Defendants’ argument that labor conditions were less favorable to plaintiff’s successful operation in September, 1934, than in January, 1936, is not sustained by the evidence. The same bitter dispute between the contending unions was raging at both times. It stands to reason that more of the former employees of the mine had found employment elsewhere by January, 1936, than by September,. 1934. As early as September and October, 1933, a substantial number had shown themselves anxious to work by signing a petition to secure a provisional local of United Mine Workers so the mine could be reopened. With fear of defendants’ violence removed from the minds of those otherwise ready and willing to go to work for plaintiff in September, 1934, labor would undoubtedly have been available then to operate the mine as economically and as well as in 1936. In considering the small production on September 7, 1934, it should not be overlooked that the mine was operated but part of a day and in face of the certainty that defendants would quickly descend upon the mine in full force and with violence. Not only were their worst fears realized the following day as abundantly shown by the evidence, but sufficient evidence appears in the record to bring conviction that the same threat hung over the mine continuously from September 7, 1934, to January 20, 1936, when the injunction was issued, thus effectively preventing the reopening of the mine before the latter date.

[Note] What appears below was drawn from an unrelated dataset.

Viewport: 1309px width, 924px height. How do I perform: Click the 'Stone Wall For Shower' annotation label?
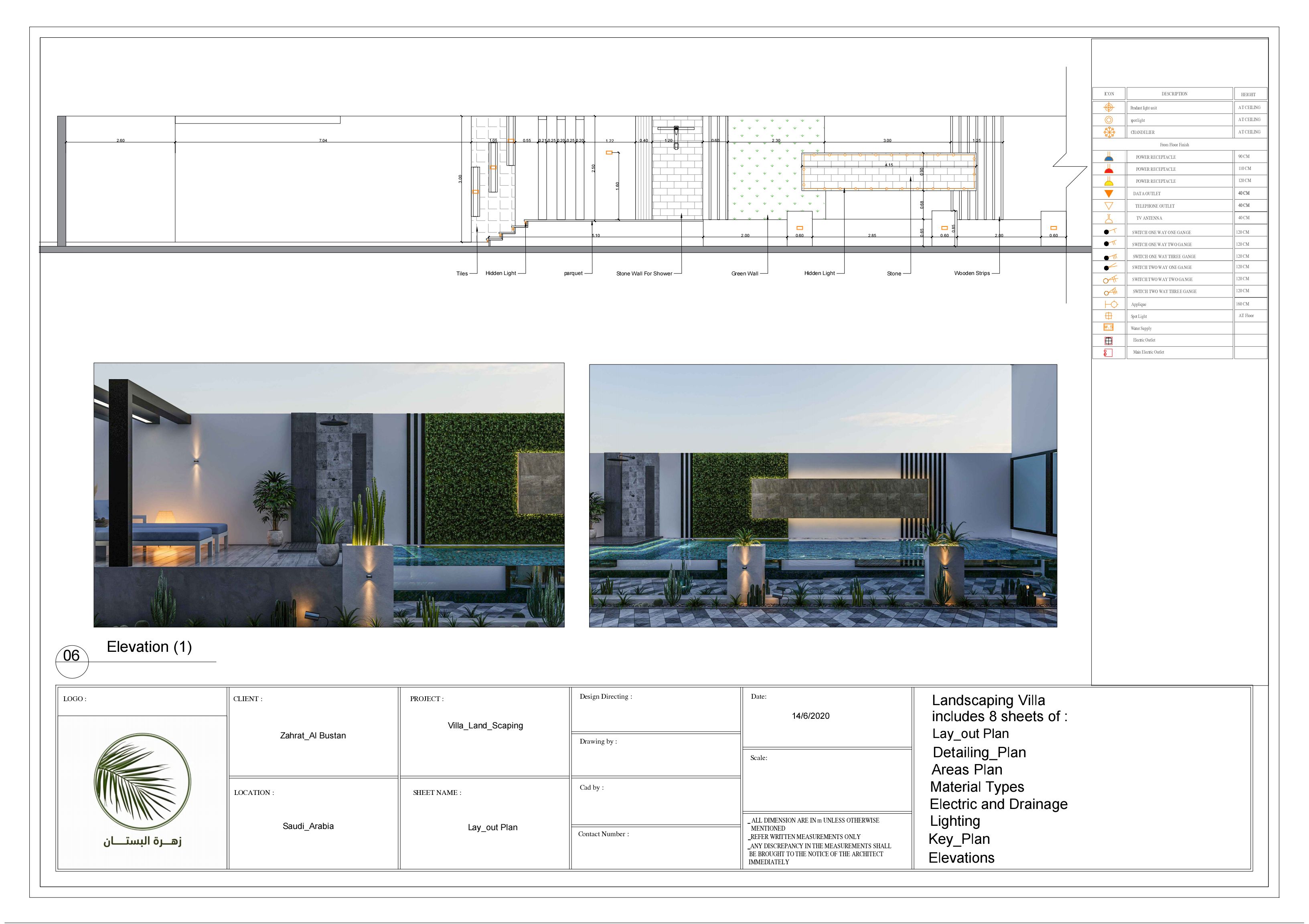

Defendants contend that the portion of plaintiff’s general overhead properly allocable to this mine during the period of the shutdown cannot be determined from the record for the reason that the record does not disclose the tonnage produced at plaintiff’s other mines nor the amount of plaintiff’s general overhead during the period in question. It is true that this mine’s proper share of such general overhead, assuming that during such period it would have produced proportionately the same tonnage that it produced in 1936, is dependent upon the tonnage produced at the other mines and upon the amount of plaintiff’s actual general overhead during the same period. It is also true that the record does not disclose such tonnage nor such general overhead in so many figures. But an inspection of the exhibits introduced by plaintiff in which is shown the portion of the general overhead attributable to this mine for the entire period of the shutdown, broken up into, years, on a basis of the production of the mine in 1932 of 239,000 tons, discloses that the actual tonnage produced at the other mines and the actual general overhead of the plaintiff expended during the period in question are both reflected in the calculations. The books of the plaintiff showing such tonnage and expenses, from which the exhibits were made up, were in court. The witnesses who made up the exhibits from the books were cross-examined, and by agreement of counsel the books themselves were not introduced in evidence. Accepting the figures in those exhibits as true, it is not difficult to determine with approximate accuracy the amount of general overhead attributable to the Freeburg mine for the period in question on a tonnage estimated as proportionately the same as that actually produced in 1936. The tonnage produced in 1936 calculated oil an annual basis was *232but slightly less than the tonnage in 1932, and it will be seen that the general overhead expense properly attributable to the Free-burg mine during the period in question was substantially more than the $22,000 allowed by the court.
The position taken by defendants’ counsel in regard to defendants’ liability for necessary shutdown expenses actually paid out by plaintiff during the period the mine was kept closed, in my judgment, is not tenable.
A review of the evidence has led me to believe that liability for damages has not been established against the defendants Local Unions Nos. 76 and 89 of District No. 1, Progressive Miners of America.
The defendants’ motion for a rehearing must be and is hereby denied except as to defendants Local Unions Nos. 76 and 89 of District 1, Progressive Miners of America, and as to them the judgment for damages is set aside. Counsel for plaintiff will present order pursuant hereto in open court at East St. Louis, Illinois, on February 23, 1938, at 9:30 a. m.